In the ancient Greek example, democracies do emerge from oligarchies. Even if small, generational aristocratic clans continue to hold political positions, the way they display power differs. They now want to have a house that looks like everyone else’s house.
This means it's not teleological—there is the possibility for change, but only when you reward people who are doing the opposite action, right? If you reward sōphrosynē, people will act with sōphrosynē.
If we look at where our own society is turning, it's funny that when the Panama Papers were released, they showed in detail how the wealthy hoarded their wealth, and it did nothing. But culturally, we now seem to be pushing back—for example, figures like Elon Musk and his role in the billionaire rocket race are now widely ridiculed. So maybe the secret isn’t in bank accounts or tax returns, it’s in the cultural rejection of these ways of displaying wealth.
Silicon Valley has one of the largest wealth disparities in the world. How does that affect our political culture and our ability to effect change?
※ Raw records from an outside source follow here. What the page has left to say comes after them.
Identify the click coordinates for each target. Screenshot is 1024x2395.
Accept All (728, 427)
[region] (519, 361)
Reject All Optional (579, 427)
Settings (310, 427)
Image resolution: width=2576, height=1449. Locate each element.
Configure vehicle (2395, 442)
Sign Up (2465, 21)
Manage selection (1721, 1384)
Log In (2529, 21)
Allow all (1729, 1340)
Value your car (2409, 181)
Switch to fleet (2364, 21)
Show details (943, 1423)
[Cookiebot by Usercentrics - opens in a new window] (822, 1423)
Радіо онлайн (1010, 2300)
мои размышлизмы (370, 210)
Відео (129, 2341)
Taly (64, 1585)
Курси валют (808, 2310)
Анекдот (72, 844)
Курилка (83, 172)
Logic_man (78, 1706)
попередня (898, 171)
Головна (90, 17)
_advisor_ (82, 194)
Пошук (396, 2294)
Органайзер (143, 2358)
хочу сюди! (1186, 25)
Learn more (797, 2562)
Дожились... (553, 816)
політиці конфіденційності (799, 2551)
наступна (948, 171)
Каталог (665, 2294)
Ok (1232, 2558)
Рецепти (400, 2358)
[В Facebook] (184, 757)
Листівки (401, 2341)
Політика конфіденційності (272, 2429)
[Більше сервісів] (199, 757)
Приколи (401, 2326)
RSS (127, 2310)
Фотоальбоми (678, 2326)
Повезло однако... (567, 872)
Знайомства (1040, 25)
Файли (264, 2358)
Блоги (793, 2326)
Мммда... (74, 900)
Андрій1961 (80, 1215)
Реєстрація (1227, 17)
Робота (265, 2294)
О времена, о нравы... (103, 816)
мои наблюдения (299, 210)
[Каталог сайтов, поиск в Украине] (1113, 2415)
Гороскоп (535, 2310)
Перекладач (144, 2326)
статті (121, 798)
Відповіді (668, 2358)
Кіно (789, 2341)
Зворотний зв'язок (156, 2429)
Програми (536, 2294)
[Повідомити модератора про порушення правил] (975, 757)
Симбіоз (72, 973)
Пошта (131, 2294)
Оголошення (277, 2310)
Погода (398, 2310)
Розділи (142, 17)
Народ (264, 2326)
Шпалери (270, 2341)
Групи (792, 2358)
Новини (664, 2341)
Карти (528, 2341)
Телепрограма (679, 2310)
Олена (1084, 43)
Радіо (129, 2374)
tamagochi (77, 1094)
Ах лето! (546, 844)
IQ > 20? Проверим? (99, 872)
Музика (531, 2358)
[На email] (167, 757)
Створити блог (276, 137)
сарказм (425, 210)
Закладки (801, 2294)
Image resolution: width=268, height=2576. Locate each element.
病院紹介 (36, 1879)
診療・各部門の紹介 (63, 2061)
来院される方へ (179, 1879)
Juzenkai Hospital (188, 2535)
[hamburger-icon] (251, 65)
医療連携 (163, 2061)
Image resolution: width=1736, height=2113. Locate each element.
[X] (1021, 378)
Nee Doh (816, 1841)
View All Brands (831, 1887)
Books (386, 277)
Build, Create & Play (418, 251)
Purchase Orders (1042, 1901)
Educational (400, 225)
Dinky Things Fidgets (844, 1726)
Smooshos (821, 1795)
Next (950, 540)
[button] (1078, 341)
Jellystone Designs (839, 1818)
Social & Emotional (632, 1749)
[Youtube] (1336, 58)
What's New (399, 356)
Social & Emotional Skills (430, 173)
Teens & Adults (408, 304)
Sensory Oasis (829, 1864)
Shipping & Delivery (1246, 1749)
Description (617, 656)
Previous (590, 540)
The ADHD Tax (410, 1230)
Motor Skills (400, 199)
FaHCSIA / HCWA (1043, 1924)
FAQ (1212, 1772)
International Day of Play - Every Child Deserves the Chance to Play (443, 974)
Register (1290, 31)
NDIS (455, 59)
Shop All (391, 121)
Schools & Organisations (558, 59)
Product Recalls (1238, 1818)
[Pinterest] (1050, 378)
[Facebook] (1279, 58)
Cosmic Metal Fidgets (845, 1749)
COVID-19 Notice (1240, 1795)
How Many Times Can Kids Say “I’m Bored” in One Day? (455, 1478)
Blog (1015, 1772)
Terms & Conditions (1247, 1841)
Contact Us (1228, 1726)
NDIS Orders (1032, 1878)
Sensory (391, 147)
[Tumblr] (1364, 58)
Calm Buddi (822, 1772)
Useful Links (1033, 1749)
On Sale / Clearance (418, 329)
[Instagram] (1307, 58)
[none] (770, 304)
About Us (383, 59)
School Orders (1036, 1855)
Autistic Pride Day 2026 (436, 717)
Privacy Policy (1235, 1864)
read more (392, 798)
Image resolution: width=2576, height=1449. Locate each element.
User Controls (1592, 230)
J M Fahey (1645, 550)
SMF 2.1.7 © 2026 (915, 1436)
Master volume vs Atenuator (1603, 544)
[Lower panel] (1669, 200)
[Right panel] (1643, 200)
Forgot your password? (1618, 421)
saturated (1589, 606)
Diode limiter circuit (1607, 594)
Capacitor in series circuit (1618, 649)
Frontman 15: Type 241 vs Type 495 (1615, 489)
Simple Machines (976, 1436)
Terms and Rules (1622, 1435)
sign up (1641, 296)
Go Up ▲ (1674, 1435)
As a fresh resident of Silicon Valley, it feels like whoever holds the power is the person who holds the land because our core problem is access to housing. I’m not sure how to resolve that, because there are questions about the use of wealth to project power, and then there are questions about material inequality. Those questions have different, albeit interrelated, answers—especially as we see increased pressures to mitigate wealth.
In Silicon Valley, we think about wealth mainly through home ownership, whereas maybe somewhere else, you might see it displayed through a bigger, grander home. Just walking through the neighborhoods around campus, the houses look more or less the same, but you can sometimes tell whether someone bought their house based on the car in front of it. If it's a Tesla, they probably bought the house pretty recently. That could be a small way that people signal their status.
As a classics professor, how important is it to connect these lessons of the past to present-day events?
Aristotle once said tragedy lets you experience bad emotions—fear, anger—in a controlled setting, better preparing you for those emotions when they inevitably happen in real life.
In a similar way, ancient Greece is removed from the fury and the mire of modern life, and so it allows us to examine systems similar to the ones we find ourselves in. It can be hard to think about our own political culture while operating within it, but no one has a personal stake in being a third-century Ephesian.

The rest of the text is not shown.